**Objective 1**: Reproduce a passage of the Mongolian food article word for word, beginning at the words "Similar to Khorkhog, it" and stopping after the words "goat boodog instead.".

**Source extract**:
[START]
20 Must-Try Traditional Mongolian Foods

Picture of 20 Mongolian Foods You Must-Try

Mongolia culinary scene is booming with many variety of dishes imported from Korea, Japan, Mexico, India and US, and so on. But, when visiting Mongolia, you will of course must try the local Mongolian Food, so we have put together what we think are the 20 most popular traditional Mongolian foods you must try.

1. Khorkhog (BBQ)

It is a unique Mongolian barbecue meat that has been pressure cooked with a piping hot stones inside a sealed container. The meat is usually mutton or goat and it is cooked along with root vegetables and sometimes cabbage as an option. The result is smoky meat and strong flavoured soup from the meat juice. The hot stones give healing energy (or just a nice warm feeling) when juggled in the palm of your hands.

Cooking Khorkhog in pressure container

Cooked Khorkhog meat with stone

2. Boodog (BBQ)

Similar to Khorkhog, it is a traditional Mongolian barbecue that uses goat or marmot carcass as the vessel/container to cook the meat inside with a red hot stones. It is usually accompanied by root vegetables and a splash of water to create intense flavoursome soup inside the carcass of the animal. Similar to Khorkhog the stone is juggled in the palm of your hand for its healing powers.

Due to recent outbreaks of Bubonic Plague, the practice of cooking Marmot Boodog is banned for now and for a good reason therefore you will just have to do with a goat boodog instead.
[END]
**Supplied material**:
[START]
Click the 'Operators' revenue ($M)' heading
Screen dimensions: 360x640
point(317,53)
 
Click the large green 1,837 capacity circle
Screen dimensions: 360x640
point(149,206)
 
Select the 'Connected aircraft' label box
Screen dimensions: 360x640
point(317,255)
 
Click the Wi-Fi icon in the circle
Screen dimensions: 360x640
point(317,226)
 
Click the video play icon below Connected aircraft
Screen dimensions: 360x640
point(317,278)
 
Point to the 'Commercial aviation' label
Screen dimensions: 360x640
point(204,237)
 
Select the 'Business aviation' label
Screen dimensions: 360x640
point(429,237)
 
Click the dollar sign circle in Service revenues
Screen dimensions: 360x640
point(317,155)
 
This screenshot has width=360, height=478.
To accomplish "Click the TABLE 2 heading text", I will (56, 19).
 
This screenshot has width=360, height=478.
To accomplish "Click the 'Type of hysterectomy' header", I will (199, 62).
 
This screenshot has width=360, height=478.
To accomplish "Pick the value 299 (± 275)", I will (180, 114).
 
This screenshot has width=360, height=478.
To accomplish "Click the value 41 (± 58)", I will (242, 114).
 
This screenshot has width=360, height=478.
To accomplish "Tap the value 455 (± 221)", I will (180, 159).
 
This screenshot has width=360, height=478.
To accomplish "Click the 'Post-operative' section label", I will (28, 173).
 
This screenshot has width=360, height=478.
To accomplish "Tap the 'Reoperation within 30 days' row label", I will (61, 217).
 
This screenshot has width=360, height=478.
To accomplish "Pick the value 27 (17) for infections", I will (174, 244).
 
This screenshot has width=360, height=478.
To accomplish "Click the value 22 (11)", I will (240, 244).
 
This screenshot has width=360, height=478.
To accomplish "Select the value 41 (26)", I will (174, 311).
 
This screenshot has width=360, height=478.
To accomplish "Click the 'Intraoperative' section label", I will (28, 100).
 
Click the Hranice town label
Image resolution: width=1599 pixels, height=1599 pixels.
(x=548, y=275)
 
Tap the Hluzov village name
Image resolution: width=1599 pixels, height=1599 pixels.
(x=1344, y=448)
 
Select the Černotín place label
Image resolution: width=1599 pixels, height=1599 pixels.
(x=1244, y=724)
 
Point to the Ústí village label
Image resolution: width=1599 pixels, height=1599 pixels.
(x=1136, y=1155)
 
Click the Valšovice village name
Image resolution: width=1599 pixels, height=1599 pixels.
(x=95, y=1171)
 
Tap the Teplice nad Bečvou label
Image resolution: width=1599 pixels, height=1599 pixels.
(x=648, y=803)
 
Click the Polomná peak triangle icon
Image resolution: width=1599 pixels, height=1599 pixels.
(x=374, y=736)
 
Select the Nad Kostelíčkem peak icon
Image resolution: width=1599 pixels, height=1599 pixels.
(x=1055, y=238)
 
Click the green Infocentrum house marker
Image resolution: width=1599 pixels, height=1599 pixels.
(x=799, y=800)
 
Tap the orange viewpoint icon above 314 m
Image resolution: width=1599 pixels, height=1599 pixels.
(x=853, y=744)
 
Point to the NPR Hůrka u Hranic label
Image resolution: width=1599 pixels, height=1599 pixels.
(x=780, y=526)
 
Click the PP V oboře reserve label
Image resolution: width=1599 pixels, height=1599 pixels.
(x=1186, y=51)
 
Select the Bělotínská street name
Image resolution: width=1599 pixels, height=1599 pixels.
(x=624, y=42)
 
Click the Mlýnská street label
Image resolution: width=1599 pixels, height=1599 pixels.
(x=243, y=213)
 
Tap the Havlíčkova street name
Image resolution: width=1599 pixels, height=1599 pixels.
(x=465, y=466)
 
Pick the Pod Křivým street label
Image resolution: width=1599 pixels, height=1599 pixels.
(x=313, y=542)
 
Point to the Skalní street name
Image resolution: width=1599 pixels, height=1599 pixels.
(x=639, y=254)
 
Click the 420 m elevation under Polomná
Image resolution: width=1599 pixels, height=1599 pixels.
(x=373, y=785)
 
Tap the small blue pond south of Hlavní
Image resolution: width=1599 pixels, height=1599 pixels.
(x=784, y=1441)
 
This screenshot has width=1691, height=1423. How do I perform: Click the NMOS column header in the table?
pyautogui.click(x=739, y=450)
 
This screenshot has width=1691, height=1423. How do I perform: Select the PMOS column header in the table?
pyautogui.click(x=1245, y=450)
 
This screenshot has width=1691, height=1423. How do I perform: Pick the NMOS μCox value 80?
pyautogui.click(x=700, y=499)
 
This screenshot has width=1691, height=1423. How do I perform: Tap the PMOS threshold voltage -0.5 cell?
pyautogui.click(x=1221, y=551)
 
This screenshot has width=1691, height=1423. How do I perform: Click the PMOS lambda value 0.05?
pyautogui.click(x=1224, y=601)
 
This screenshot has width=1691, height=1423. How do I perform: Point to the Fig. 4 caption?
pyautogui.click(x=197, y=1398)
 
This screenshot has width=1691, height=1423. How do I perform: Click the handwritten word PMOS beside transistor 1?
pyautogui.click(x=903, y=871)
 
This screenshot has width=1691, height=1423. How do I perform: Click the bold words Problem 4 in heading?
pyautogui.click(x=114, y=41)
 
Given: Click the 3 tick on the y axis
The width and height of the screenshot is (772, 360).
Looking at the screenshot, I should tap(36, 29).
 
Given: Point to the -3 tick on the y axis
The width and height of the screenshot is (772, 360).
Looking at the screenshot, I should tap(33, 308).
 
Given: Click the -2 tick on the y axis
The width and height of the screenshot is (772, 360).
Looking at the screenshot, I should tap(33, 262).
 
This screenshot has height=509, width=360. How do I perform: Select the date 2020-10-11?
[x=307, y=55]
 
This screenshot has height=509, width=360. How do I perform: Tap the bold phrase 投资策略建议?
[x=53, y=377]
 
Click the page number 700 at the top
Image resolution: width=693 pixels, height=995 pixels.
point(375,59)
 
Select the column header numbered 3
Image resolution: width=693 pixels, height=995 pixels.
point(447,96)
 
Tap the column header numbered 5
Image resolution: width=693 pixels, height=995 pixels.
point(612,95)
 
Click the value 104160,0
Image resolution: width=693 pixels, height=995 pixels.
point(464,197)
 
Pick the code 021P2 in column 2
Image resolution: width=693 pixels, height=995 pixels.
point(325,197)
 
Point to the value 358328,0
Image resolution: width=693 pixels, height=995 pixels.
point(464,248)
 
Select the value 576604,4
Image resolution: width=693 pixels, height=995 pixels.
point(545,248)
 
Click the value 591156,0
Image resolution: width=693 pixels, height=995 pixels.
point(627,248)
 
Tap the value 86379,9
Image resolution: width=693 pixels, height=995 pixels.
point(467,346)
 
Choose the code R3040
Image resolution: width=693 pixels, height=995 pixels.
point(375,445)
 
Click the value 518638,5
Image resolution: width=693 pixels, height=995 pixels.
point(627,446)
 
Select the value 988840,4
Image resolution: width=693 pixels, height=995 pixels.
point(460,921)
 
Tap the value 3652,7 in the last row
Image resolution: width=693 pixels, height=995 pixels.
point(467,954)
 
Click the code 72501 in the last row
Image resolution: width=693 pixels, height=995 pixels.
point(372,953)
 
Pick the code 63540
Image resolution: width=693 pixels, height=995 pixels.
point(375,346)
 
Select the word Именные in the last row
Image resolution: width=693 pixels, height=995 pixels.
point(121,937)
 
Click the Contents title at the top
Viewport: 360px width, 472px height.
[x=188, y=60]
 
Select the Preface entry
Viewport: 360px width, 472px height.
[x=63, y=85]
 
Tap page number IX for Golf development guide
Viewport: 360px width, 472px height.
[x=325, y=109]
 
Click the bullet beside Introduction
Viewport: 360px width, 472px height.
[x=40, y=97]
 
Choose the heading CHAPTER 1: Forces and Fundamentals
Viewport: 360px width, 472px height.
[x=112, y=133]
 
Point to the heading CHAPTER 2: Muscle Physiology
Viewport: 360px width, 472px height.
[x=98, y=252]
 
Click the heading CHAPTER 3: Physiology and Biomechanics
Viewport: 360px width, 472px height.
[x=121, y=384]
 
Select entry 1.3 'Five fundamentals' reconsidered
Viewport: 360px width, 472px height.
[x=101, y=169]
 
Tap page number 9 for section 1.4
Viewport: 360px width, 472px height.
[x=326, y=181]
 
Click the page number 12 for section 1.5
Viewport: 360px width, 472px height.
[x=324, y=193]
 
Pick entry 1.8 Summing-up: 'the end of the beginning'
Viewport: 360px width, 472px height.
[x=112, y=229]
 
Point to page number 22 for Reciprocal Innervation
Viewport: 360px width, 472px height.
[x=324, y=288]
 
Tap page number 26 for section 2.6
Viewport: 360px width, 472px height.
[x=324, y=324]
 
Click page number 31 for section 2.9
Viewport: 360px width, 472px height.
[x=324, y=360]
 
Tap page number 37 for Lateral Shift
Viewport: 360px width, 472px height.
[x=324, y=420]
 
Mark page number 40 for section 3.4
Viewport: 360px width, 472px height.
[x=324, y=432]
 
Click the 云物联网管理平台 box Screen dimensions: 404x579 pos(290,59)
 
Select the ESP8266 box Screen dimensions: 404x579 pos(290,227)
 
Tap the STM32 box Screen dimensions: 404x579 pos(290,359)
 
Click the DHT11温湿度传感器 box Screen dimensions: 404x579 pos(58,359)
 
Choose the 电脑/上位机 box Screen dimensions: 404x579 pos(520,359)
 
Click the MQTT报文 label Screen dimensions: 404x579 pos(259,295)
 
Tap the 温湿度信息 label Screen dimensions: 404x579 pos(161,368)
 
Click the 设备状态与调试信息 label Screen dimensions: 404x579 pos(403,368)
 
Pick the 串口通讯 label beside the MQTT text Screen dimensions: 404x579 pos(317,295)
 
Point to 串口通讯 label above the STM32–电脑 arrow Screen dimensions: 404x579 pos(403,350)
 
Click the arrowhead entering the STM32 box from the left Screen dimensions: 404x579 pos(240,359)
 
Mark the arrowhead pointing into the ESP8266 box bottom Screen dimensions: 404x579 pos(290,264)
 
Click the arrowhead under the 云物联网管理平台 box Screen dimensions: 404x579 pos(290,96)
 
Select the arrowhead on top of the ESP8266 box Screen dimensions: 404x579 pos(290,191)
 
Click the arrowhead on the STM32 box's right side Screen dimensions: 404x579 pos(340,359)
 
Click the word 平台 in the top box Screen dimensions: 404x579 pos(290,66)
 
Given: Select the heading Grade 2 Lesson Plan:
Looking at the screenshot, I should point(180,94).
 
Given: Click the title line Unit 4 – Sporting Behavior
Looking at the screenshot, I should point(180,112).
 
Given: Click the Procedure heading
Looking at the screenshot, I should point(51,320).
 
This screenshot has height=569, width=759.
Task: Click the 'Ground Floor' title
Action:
[END]
**Objective 2**: Scale the coordinates in the answers of the records by 0.35, rounding each to a whole number with halves going up. Rewrite every line of the records from the line that contains "Tap the Havlíčkova street name" through the line that contains "pyautogui.click(x=1224, y=601)", keeping all other text as it stands and leaving out everything outside that range.

**Solution 1**:
Similar to Khorkhog, it is a traditional Mongolian barbecue that uses goat or marmot carcass as the vessel/container to cook the meat inside with a red hot stones. It is usually accompanied by root vegetables and a splash of water to create intense flavoursome soup inside the carcass of the animal. Similar to Khorkhog the stone is juggled in the palm of your hand for its healing powers.

Due to recent outbreaks of Bubonic Plague, the practice of cooking Marmot Boodog is banned for now and for a good reason therefore you will just have to do with a goat boodog instead.

**Solution 2**:
Tap the Havlíčkova street name
Image resolution: width=1599 pixels, height=1599 pixels.
(x=163, y=163)
 
Pick the Pod Křivým street label
Image resolution: width=1599 pixels, height=1599 pixels.
(x=110, y=190)
 
Point to the Skalní street name
Image resolution: width=1599 pixels, height=1599 pixels.
(x=224, y=89)
 
Click the 420 m elevation under Polomná
Image resolution: width=1599 pixels, height=1599 pixels.
(x=131, y=275)
 
Tap the small blue pond south of Hlavní
Image resolution: width=1599 pixels, height=1599 pixels.
(x=274, y=504)
 
This screenshot has width=1691, height=1423. How do I perform: Click the NMOS column header in the table?
pyautogui.click(x=259, y=158)
 
This screenshot has width=1691, height=1423. How do I perform: Select the PMOS column header in the table?
pyautogui.click(x=436, y=158)
 
This screenshot has width=1691, height=1423. How do I perform: Pick the NMOS μCox value 80?
pyautogui.click(x=245, y=175)
 
This screenshot has width=1691, height=1423. How do I perform: Tap the PMOS threshold voltage -0.5 cell?
pyautogui.click(x=427, y=193)
 
This screenshot has width=1691, height=1423. How do I perform: Click the PMOS lambda value 0.05?
pyautogui.click(x=428, y=210)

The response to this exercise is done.